Consegna esercizio
Scrivi come elenco numerato le righe dei dati che vanno dalla riga con "Where should I click to: Click the" fino alla fine dei dati, estremi compresi, saltando le righe vuote. Lascia fuori le immagini.

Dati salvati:
* * * * * * * * *
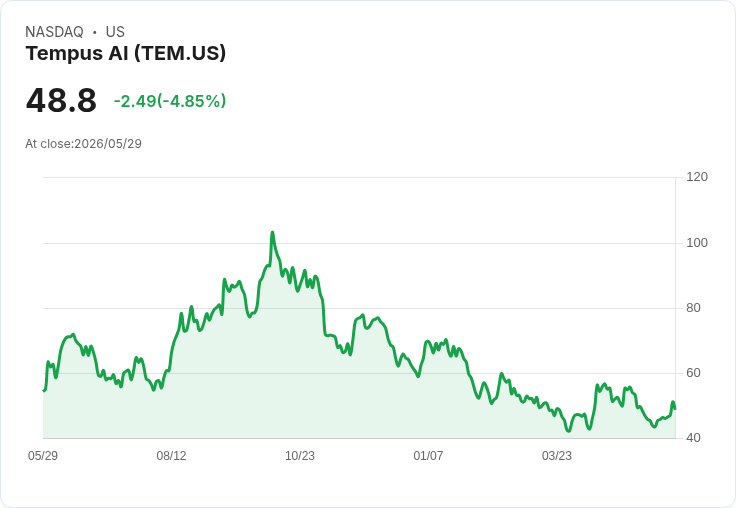Viewport: 736px width, 508px height.
Task: Click the At close:2026/05/29 timestamp
Action: click(84, 144)
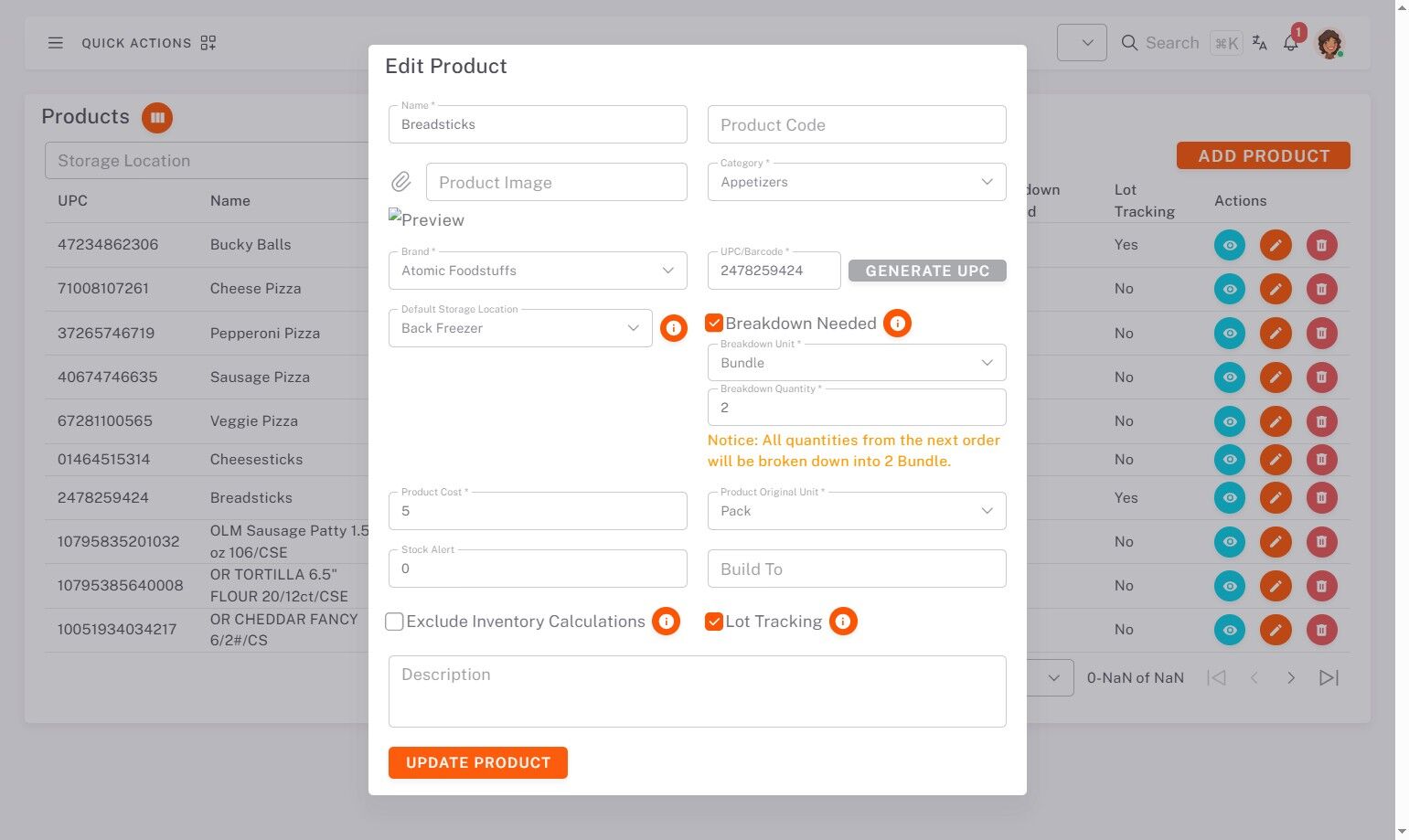Click the paperclip attachment icon

[401, 182]
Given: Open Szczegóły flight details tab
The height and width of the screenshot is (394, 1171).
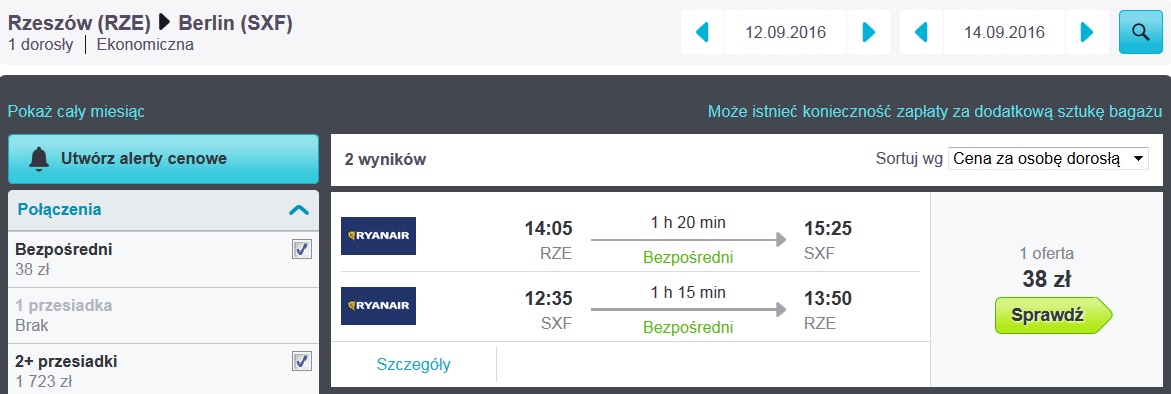Looking at the screenshot, I should point(414,365).
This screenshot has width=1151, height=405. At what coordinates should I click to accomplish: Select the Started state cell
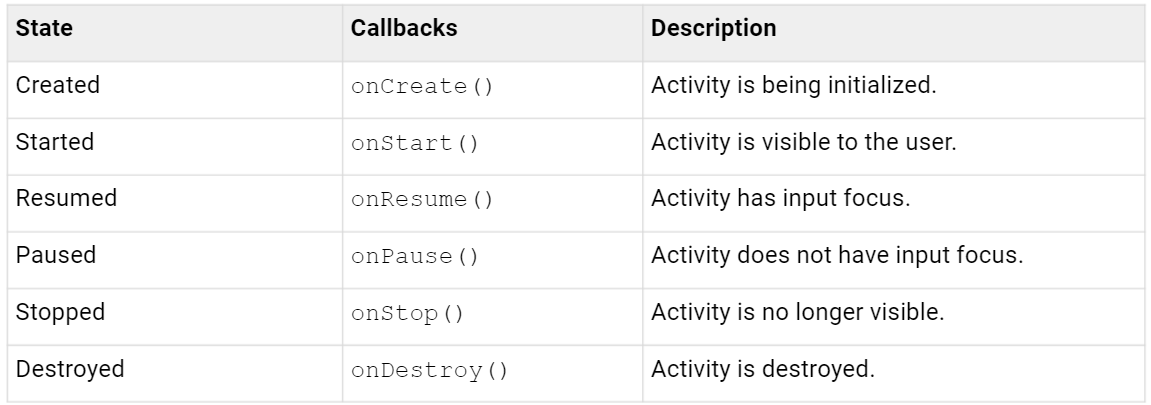55,142
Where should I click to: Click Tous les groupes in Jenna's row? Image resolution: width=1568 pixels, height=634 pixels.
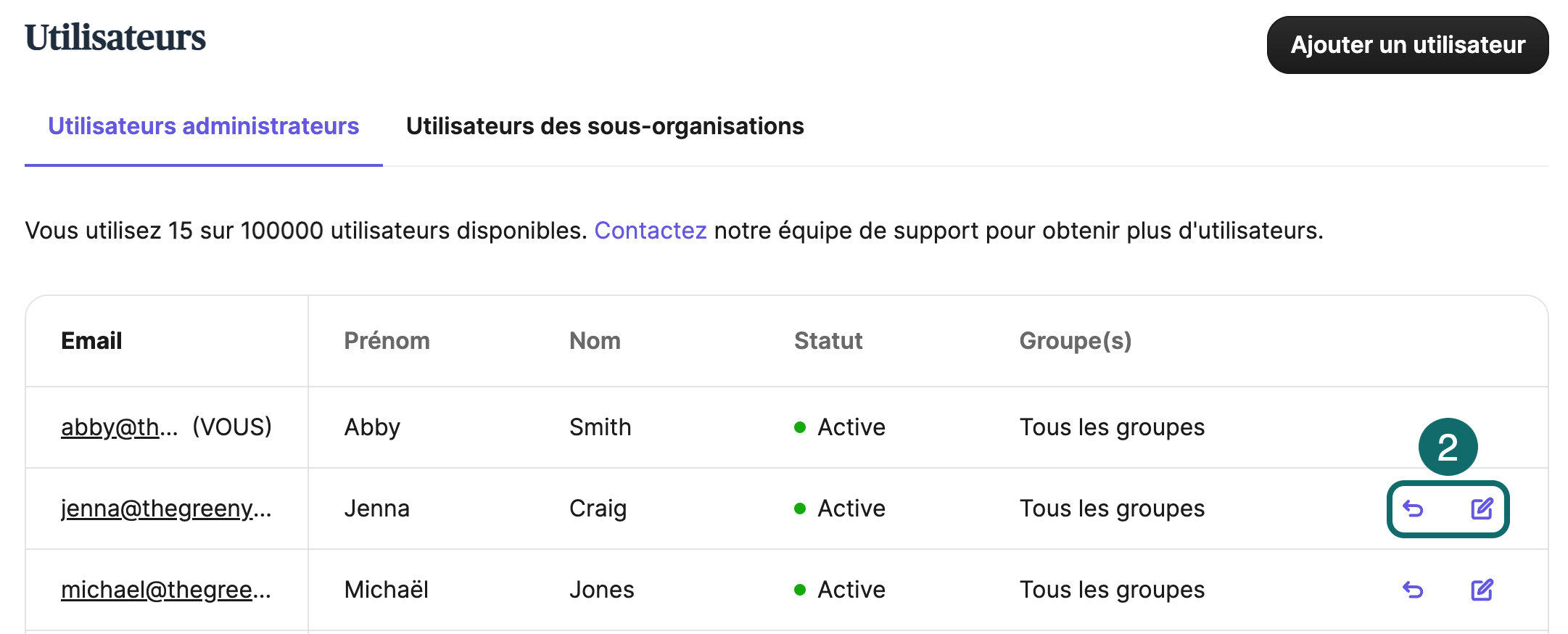(x=1112, y=509)
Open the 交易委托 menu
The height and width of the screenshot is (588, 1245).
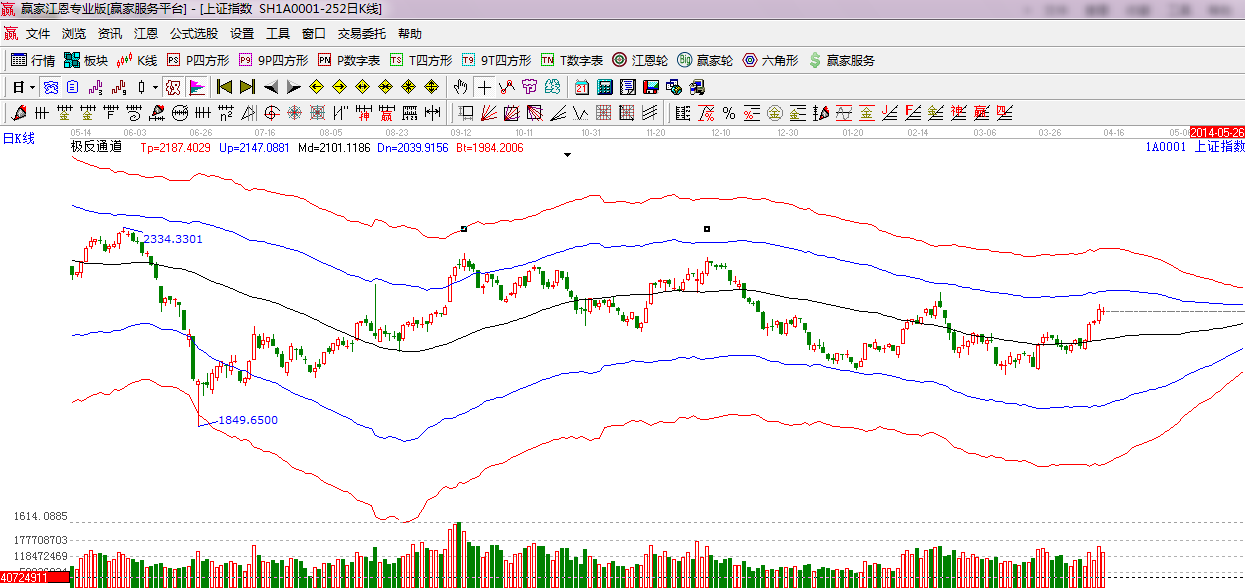coord(361,33)
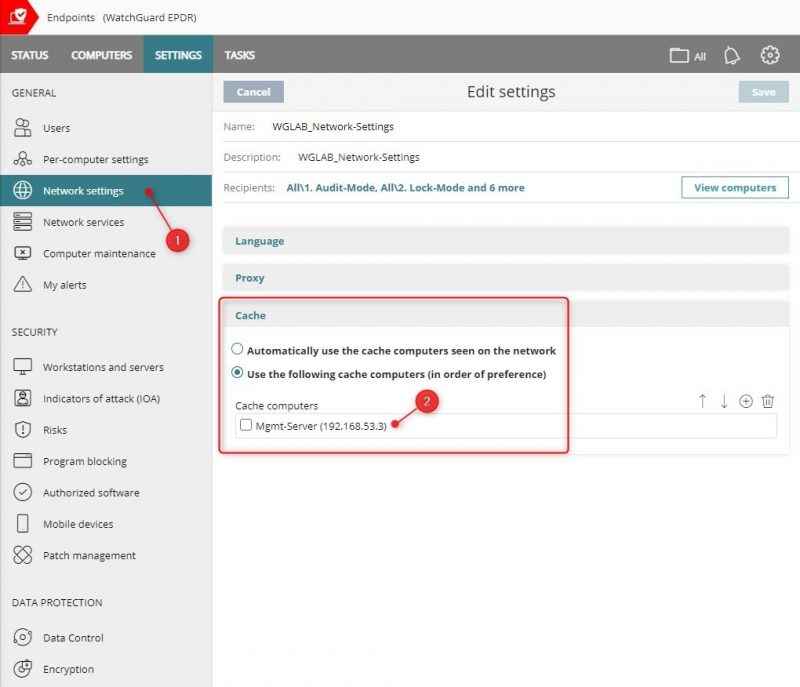
Task: Click the View computers button
Action: [735, 187]
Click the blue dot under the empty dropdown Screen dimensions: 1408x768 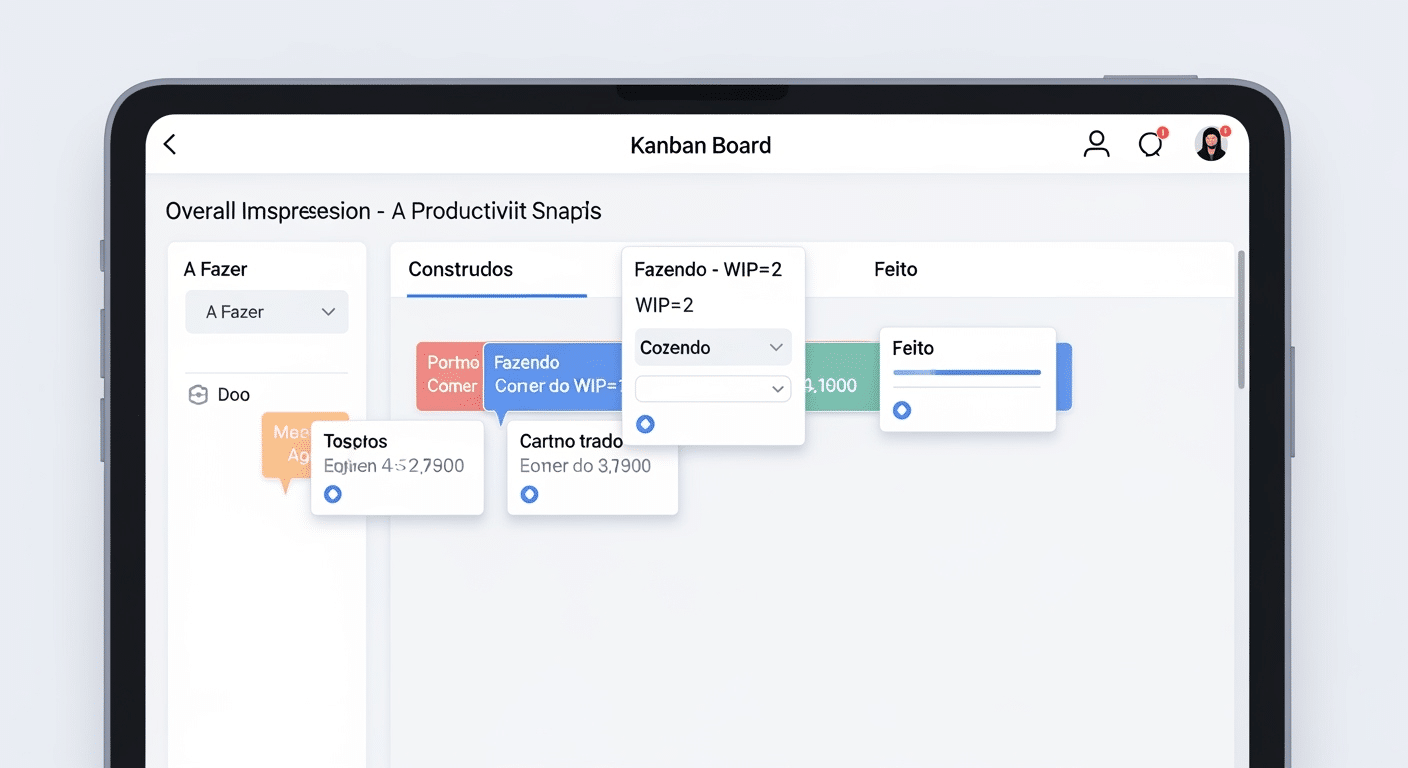pos(645,423)
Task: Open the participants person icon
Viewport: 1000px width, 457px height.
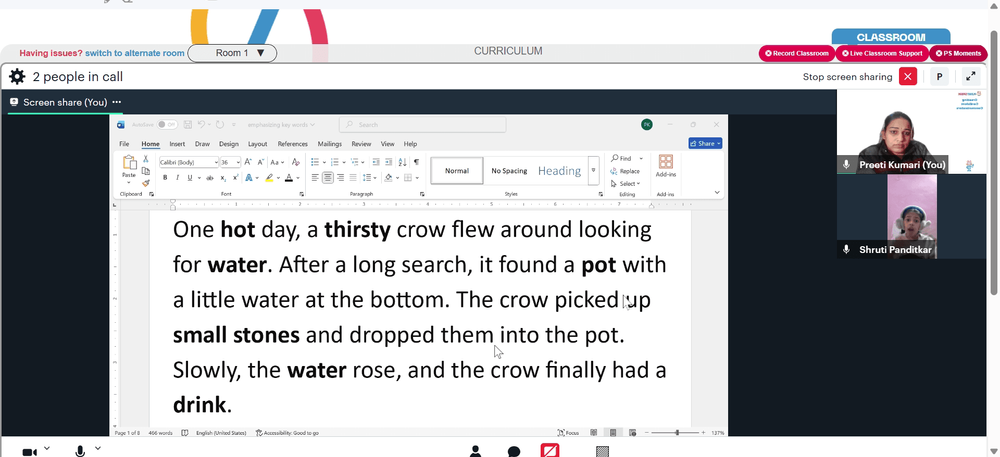Action: pos(475,451)
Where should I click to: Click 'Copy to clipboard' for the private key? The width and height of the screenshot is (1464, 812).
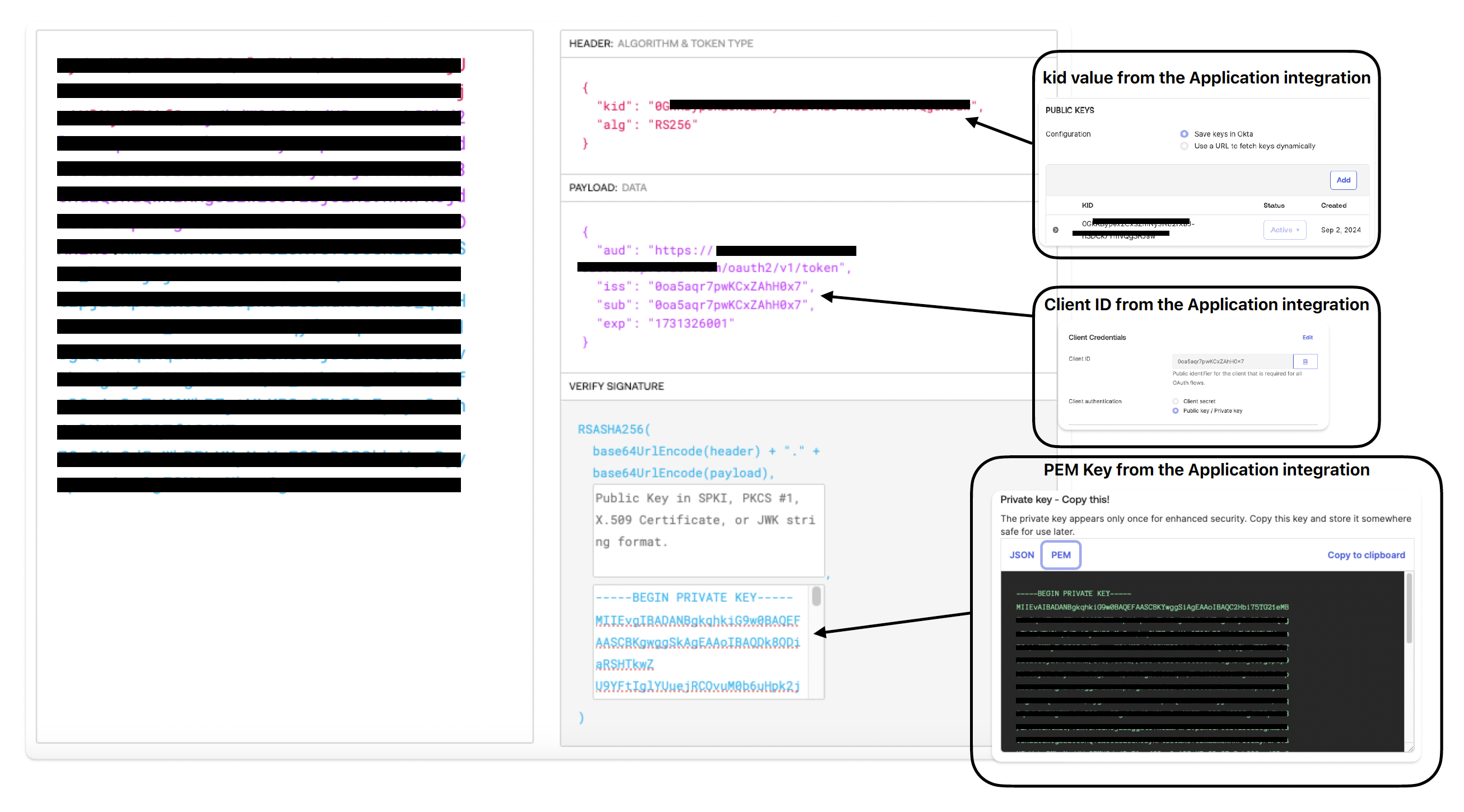click(1366, 554)
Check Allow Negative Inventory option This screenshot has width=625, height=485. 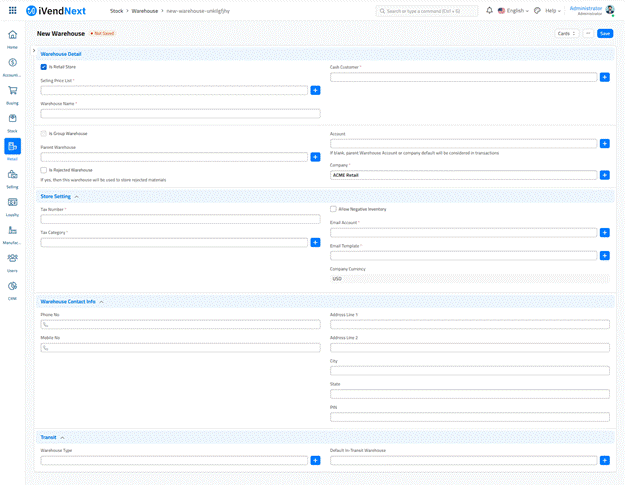[x=333, y=209]
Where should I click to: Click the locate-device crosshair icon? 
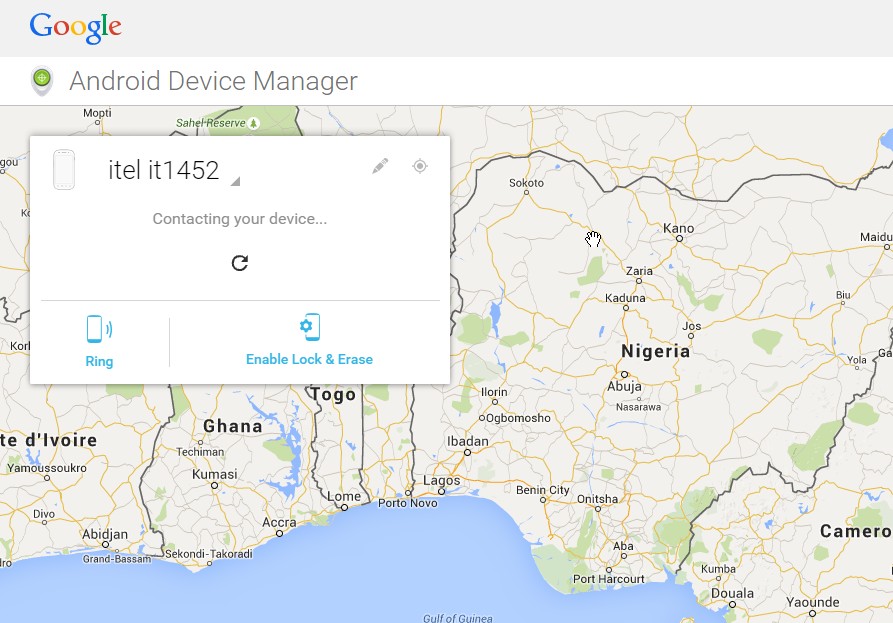click(x=420, y=166)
* * * * * * * * *
Soluzione
1. Where should I click to: Click the locate-device crosshair icon? 
2. click(x=420, y=166)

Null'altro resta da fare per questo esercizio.